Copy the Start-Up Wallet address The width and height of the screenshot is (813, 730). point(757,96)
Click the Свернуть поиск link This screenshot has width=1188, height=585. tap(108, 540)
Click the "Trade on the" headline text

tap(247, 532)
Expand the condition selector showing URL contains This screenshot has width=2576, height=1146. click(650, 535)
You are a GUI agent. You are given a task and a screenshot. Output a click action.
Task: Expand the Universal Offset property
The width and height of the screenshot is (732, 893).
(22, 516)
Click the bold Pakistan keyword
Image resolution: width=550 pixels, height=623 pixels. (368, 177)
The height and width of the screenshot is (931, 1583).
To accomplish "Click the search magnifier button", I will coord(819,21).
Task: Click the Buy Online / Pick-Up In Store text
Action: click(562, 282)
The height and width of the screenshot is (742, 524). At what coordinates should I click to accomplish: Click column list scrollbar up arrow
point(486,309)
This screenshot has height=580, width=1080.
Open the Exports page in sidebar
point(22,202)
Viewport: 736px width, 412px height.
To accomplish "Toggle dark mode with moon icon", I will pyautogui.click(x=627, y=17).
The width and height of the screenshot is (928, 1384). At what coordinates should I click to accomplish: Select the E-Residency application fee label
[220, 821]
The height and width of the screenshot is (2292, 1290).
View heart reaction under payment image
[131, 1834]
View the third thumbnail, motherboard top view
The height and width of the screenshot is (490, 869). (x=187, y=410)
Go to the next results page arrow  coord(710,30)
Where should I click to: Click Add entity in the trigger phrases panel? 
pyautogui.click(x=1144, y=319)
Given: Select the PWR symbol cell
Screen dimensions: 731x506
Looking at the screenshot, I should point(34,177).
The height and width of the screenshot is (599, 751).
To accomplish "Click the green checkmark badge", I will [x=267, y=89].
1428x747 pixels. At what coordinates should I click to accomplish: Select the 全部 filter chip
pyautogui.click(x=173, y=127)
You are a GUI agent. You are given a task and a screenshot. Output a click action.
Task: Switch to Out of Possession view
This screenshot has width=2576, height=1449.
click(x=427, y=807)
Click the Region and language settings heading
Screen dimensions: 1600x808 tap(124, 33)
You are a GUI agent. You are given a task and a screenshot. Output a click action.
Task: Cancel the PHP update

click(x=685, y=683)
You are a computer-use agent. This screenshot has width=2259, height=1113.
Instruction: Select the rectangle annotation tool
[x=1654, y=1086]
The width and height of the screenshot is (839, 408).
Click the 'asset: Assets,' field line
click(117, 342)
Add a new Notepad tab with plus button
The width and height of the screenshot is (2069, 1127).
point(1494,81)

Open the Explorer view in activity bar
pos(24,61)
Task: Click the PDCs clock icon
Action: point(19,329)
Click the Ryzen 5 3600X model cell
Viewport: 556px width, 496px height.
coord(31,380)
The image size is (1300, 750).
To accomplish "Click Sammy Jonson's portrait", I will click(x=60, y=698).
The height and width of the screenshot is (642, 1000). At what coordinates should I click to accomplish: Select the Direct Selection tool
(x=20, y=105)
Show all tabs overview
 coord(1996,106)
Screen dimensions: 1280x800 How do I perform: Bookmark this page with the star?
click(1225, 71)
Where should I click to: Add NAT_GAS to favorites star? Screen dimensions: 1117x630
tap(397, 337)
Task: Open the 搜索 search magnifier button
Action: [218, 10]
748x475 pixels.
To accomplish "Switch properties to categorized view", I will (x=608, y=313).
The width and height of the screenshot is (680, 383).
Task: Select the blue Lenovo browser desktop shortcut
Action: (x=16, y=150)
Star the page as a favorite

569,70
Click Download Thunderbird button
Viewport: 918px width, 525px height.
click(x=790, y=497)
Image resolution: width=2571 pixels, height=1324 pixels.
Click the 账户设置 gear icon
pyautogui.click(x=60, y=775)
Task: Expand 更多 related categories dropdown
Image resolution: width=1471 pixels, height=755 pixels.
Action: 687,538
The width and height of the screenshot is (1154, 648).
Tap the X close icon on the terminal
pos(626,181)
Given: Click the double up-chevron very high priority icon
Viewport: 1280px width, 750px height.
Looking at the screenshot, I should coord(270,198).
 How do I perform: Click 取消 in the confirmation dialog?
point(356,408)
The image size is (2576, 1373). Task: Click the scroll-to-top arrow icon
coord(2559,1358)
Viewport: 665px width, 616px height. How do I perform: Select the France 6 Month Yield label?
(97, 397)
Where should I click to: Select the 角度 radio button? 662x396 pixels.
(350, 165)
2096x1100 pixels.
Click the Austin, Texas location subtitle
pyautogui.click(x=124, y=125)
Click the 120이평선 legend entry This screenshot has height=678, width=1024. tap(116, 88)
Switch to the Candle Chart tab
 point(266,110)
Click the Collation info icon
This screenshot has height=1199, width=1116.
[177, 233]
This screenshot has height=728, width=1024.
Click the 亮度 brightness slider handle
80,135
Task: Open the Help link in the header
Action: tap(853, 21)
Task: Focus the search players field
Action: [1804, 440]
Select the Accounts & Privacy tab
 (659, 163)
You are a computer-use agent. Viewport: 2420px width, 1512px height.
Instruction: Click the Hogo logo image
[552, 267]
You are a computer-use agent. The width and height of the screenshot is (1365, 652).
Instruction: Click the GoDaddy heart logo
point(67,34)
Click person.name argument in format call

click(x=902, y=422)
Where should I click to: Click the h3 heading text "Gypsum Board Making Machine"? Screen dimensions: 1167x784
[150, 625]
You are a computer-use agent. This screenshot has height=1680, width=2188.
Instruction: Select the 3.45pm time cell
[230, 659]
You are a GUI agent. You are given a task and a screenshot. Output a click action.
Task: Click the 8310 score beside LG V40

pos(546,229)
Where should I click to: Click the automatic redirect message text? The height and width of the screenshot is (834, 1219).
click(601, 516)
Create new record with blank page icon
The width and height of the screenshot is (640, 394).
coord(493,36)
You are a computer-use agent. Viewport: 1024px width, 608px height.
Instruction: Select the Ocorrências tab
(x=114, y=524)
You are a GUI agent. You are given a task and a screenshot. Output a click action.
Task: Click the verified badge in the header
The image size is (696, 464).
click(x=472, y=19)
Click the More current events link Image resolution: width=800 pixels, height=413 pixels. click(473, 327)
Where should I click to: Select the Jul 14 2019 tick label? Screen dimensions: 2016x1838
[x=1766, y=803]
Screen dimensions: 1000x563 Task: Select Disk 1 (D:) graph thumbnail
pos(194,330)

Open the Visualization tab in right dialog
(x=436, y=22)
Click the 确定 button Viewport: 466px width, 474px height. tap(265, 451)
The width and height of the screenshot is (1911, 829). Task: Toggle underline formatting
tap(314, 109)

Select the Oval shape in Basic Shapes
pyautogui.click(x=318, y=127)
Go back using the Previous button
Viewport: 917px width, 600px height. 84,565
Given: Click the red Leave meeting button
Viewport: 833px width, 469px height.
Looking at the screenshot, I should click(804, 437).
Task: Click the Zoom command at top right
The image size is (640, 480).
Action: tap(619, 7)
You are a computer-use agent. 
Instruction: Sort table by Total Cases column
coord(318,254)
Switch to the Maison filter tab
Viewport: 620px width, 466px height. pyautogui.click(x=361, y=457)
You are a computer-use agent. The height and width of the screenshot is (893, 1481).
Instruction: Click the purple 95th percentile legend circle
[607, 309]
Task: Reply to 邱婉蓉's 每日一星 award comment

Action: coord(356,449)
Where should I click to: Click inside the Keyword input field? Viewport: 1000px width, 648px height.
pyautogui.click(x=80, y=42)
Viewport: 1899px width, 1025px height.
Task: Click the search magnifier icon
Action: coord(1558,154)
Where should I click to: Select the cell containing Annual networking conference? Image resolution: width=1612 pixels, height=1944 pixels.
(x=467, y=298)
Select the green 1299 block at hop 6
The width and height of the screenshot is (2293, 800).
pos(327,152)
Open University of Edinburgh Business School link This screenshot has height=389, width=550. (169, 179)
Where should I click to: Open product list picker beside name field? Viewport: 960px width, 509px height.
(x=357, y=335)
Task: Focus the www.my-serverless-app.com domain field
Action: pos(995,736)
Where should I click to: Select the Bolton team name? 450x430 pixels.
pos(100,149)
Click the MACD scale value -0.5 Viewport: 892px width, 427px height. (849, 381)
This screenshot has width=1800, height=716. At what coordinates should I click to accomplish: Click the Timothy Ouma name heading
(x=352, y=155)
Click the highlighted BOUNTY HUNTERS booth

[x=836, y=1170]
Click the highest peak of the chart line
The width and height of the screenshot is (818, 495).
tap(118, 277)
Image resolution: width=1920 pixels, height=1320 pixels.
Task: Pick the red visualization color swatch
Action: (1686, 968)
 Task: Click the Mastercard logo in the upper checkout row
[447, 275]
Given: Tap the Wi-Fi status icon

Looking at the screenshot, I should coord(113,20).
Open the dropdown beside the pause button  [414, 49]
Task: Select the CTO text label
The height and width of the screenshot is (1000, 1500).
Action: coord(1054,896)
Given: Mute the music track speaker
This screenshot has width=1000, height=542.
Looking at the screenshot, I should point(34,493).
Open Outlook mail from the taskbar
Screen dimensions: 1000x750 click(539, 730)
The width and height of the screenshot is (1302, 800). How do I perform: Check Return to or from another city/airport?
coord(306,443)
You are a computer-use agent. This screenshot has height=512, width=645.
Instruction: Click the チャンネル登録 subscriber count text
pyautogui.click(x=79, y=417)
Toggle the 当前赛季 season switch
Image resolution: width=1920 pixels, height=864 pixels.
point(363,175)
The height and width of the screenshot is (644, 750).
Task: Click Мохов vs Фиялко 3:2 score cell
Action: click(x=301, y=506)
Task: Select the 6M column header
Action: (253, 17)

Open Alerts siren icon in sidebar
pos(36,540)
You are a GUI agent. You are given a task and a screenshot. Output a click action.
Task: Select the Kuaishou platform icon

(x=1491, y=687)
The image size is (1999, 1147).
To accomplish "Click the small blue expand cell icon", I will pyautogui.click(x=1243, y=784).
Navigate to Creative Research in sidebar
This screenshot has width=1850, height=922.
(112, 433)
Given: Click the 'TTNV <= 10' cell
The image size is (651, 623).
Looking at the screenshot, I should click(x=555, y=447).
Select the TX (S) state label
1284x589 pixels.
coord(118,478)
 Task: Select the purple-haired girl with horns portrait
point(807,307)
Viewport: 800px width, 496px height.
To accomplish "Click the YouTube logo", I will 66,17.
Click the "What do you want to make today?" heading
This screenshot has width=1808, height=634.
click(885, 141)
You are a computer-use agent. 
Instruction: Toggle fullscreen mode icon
============
Could you give the data from the line with "The width and height of the screenshot is (839, 408)." up to and including the line with "coord(31,380)" as a numbered list, leaving out any blank lines?

1. The width and height of the screenshot is (839, 408).
2. Click the 'asset: Assets,' field line
3. click(117, 342)
4. Add a new Notepad tab with plus button
5. The width and height of the screenshot is (2069, 1127).
6. point(1494,81)
7. Open the Explorer view in activity bar
8. pos(24,61)
9. Task: Click the PDCs clock icon
10. Action: point(19,329)
11. Click the Ryzen 5 3600X model cell
12. Viewport: 556px width, 496px height.
13. coord(31,380)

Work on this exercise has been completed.